Grief can't be shared. Everyone carries it alone, his own burden, his own way. -- Anne Morrow Lindbergh


While grief is a very personal and individual process, there are stages of mourning that are universal. It should be kept in mind that while these stages are normal, they are not on a straight path, and they may come out of order. For instance, an individual may feel they are going backwards instead of progressing. This is natural and will continue until the grief is processed. 

Below are the five stages of grief, based on Swiss-born psychiatrist Dr. Elisabeth Kubler-Ross "On Death and Dying", Macmillan Publishing Company, 1969.

Stage One: Denial and Isolation
Shock is the first reaction many have when faced with the death of a loved one. This is a protective instinct the mind erects to protect us from the onslaught of emotions. Once the shock wears off, an individual may have trouble accepting the death. Tendencies to hide from the world during this stage are normal.

Stage Two: Anger
As the denial wears off and reality sets in, immense pain emerges. Many times this pain is redirected into anger. This anger can be directed inward, or onto friends, family, inanimate objects, health professionals, or even the deceased. This anger usually results in guilt, which brings more anger.

Stage Three: Bargaining
This is the stage when the bereaved may start trying to take back control. They may rationalize in their mind with many “what if” scenarios. This stage is full of “why” questions that have no answer.

• TASK GOAL:
Answer these about the text on the stages of grief:
(a) Which book by Dr. Elisabeth Kubler-Ross are the five stages based on?
(b) What is the first reaction many have when faced with the death of a loved one?
(c) What does the anger of Stage Two usually result in?

• COLLECTED MATERIAL:
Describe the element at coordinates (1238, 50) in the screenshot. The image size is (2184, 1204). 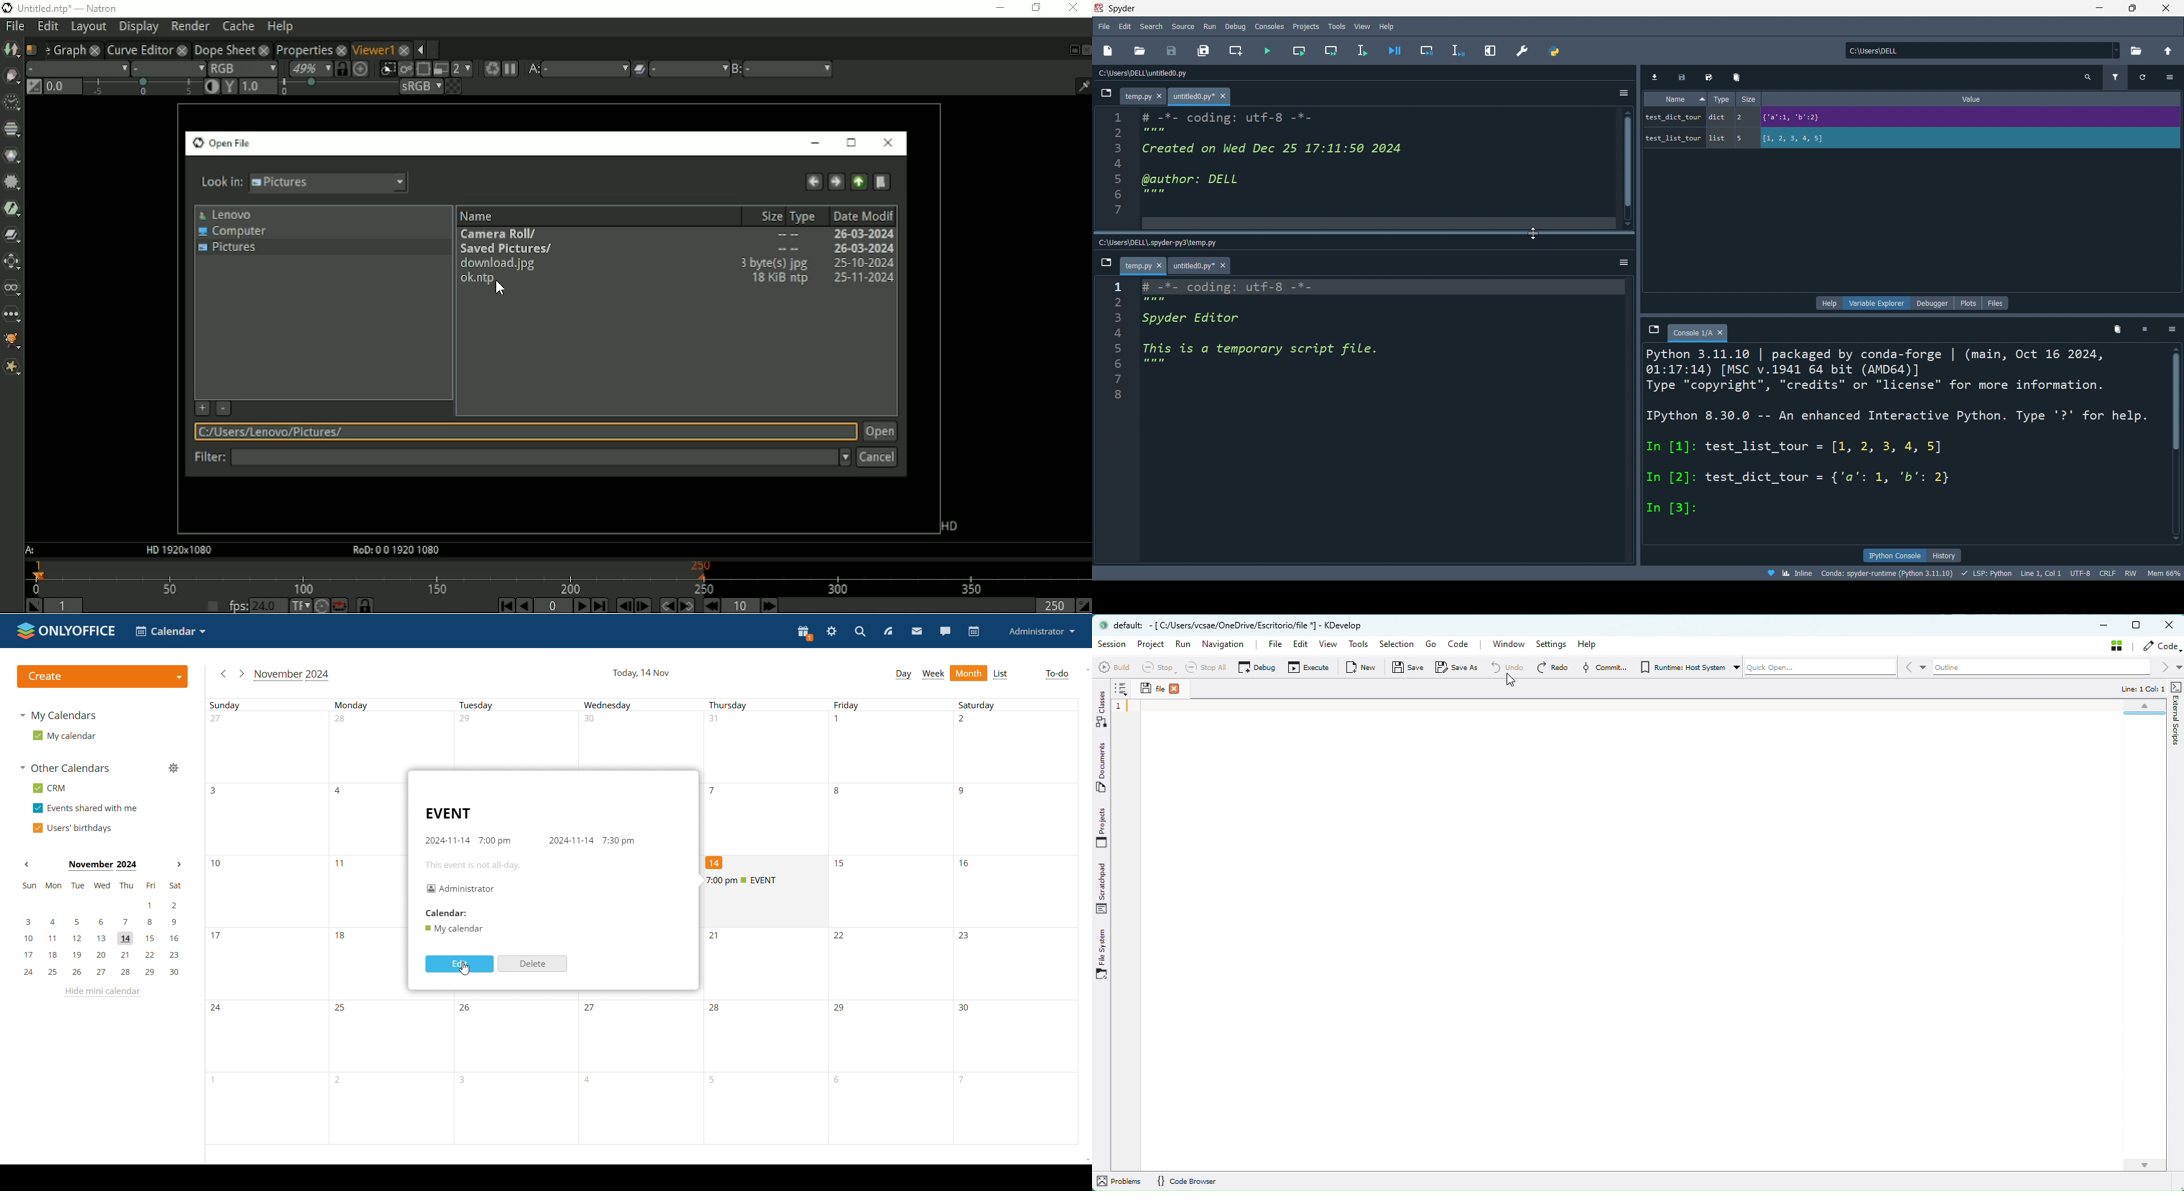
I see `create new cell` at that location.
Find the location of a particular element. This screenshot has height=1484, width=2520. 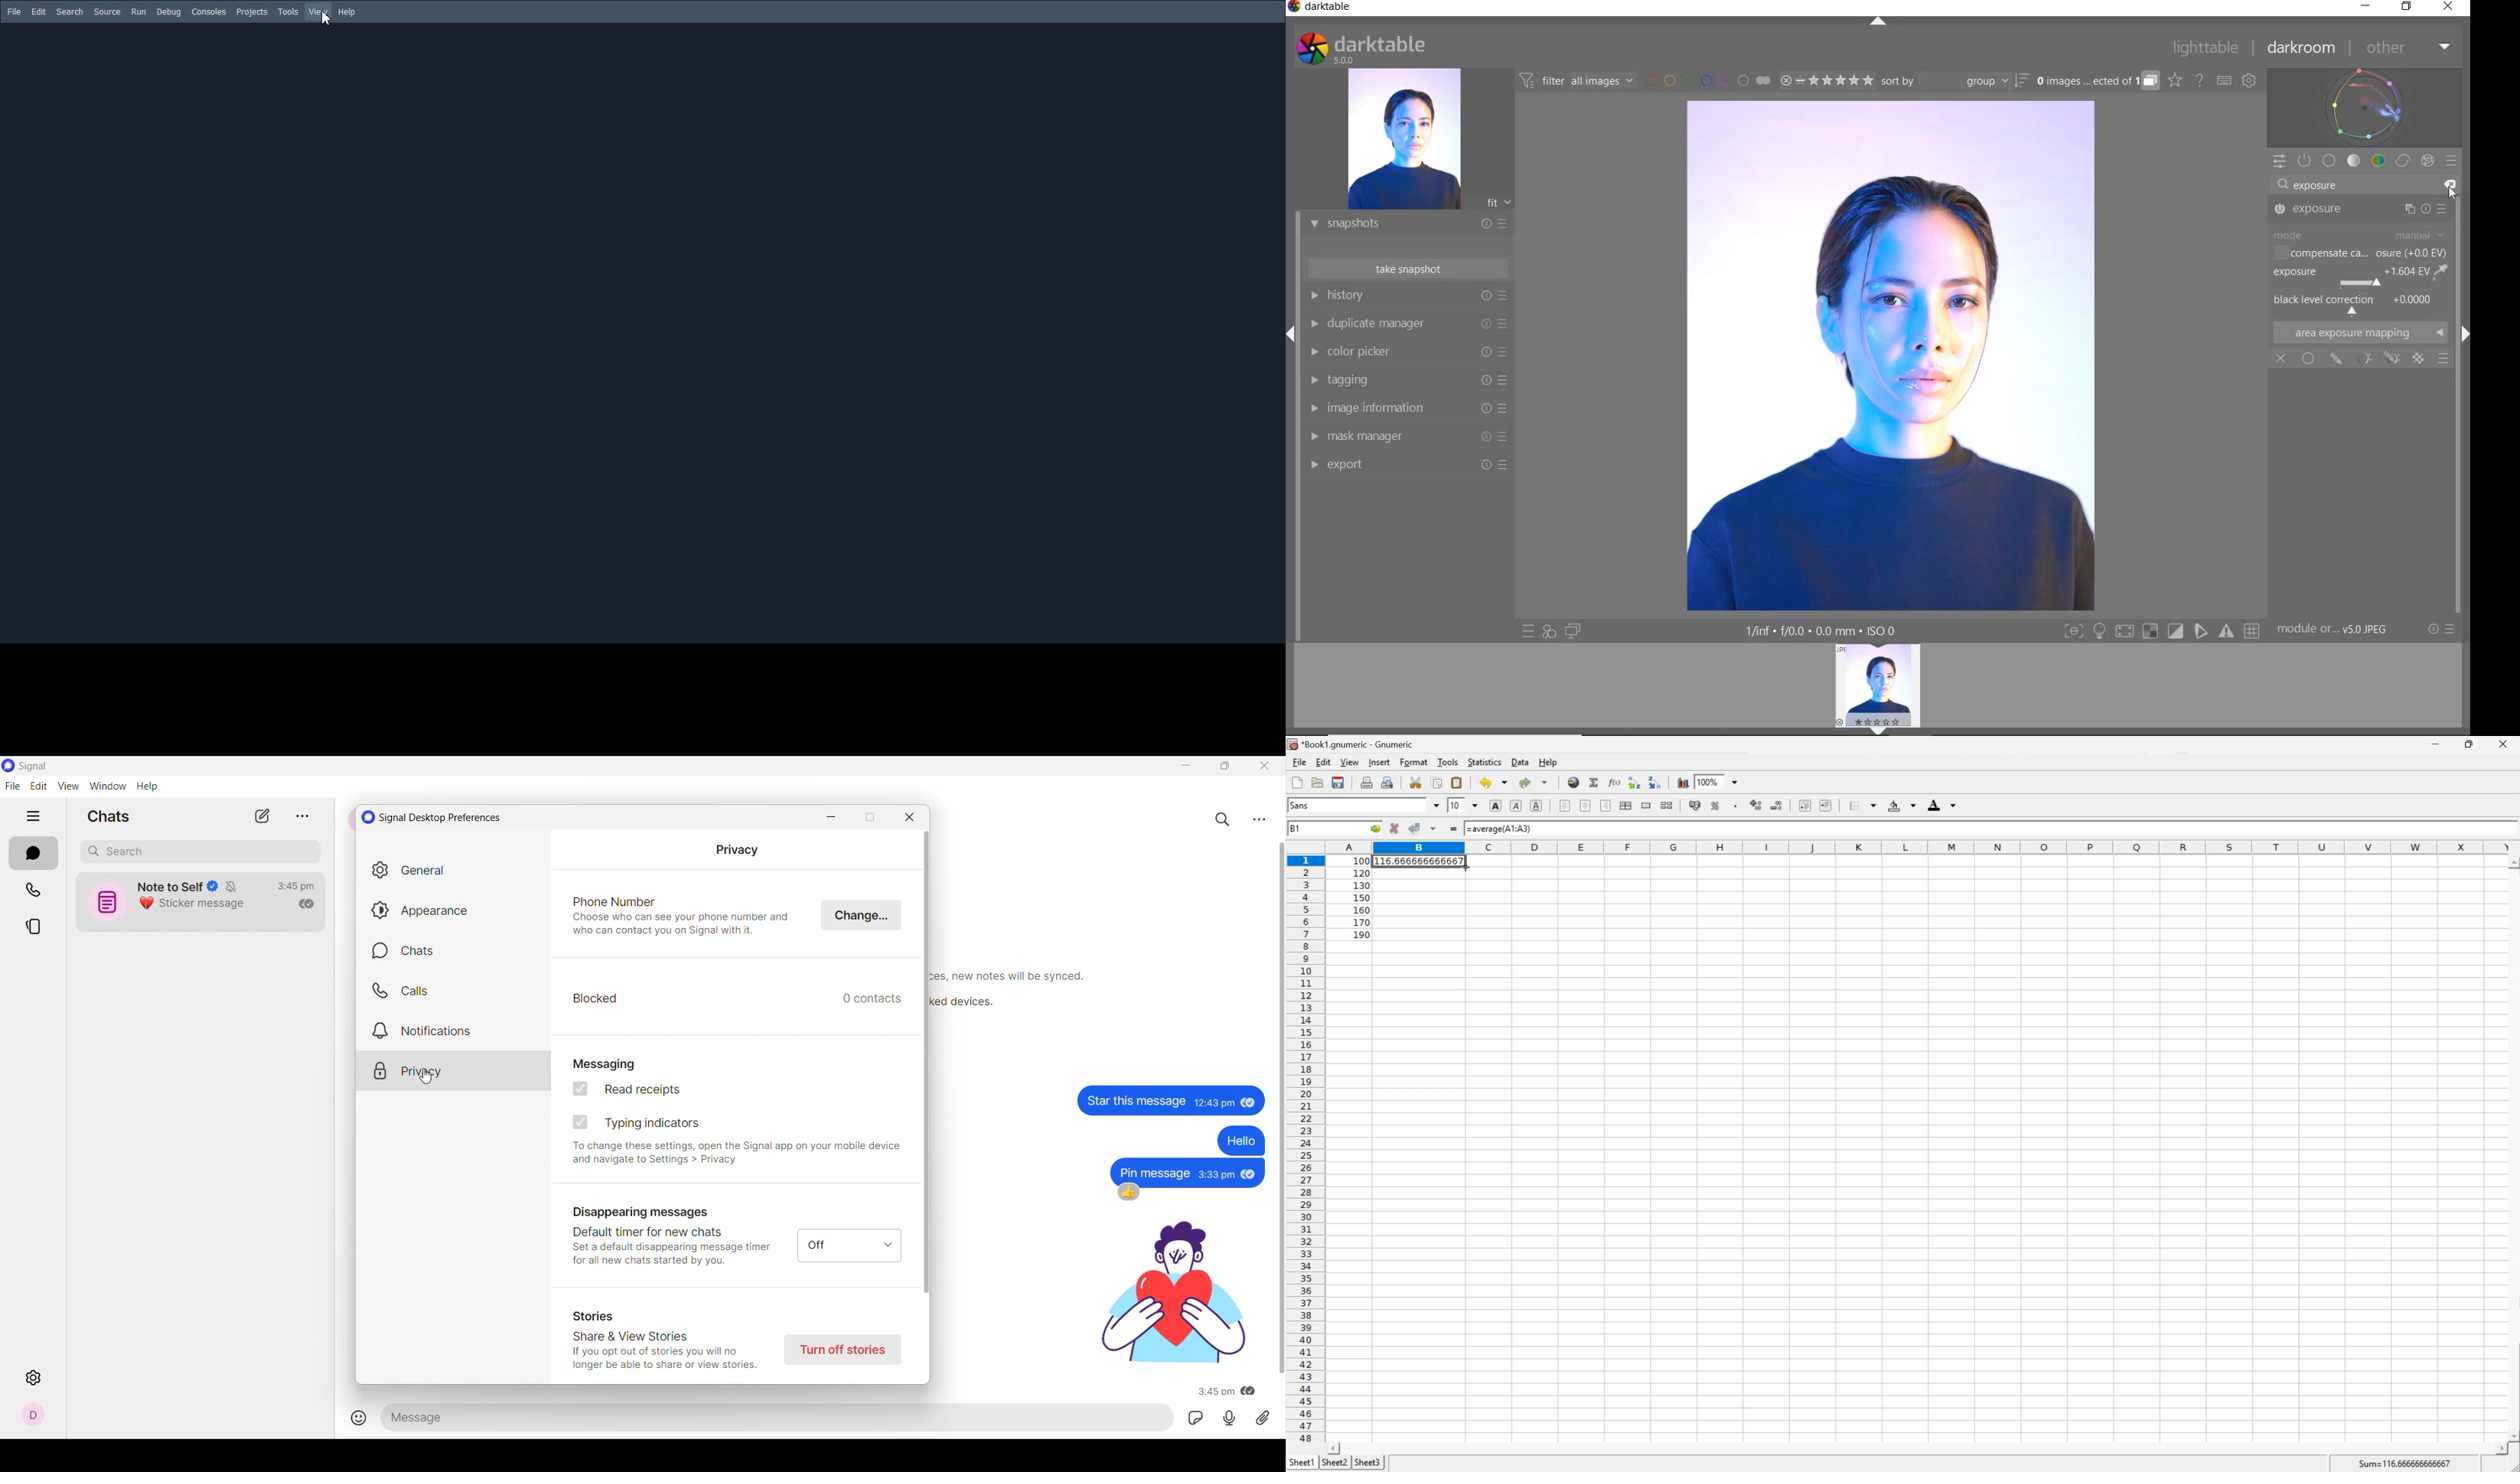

• FULL ANSWER:
(a) "On Death and Dying" (Macmillan Publishing Company, 1969).
(b) Shock.
(c) Guilt, which brings more anger.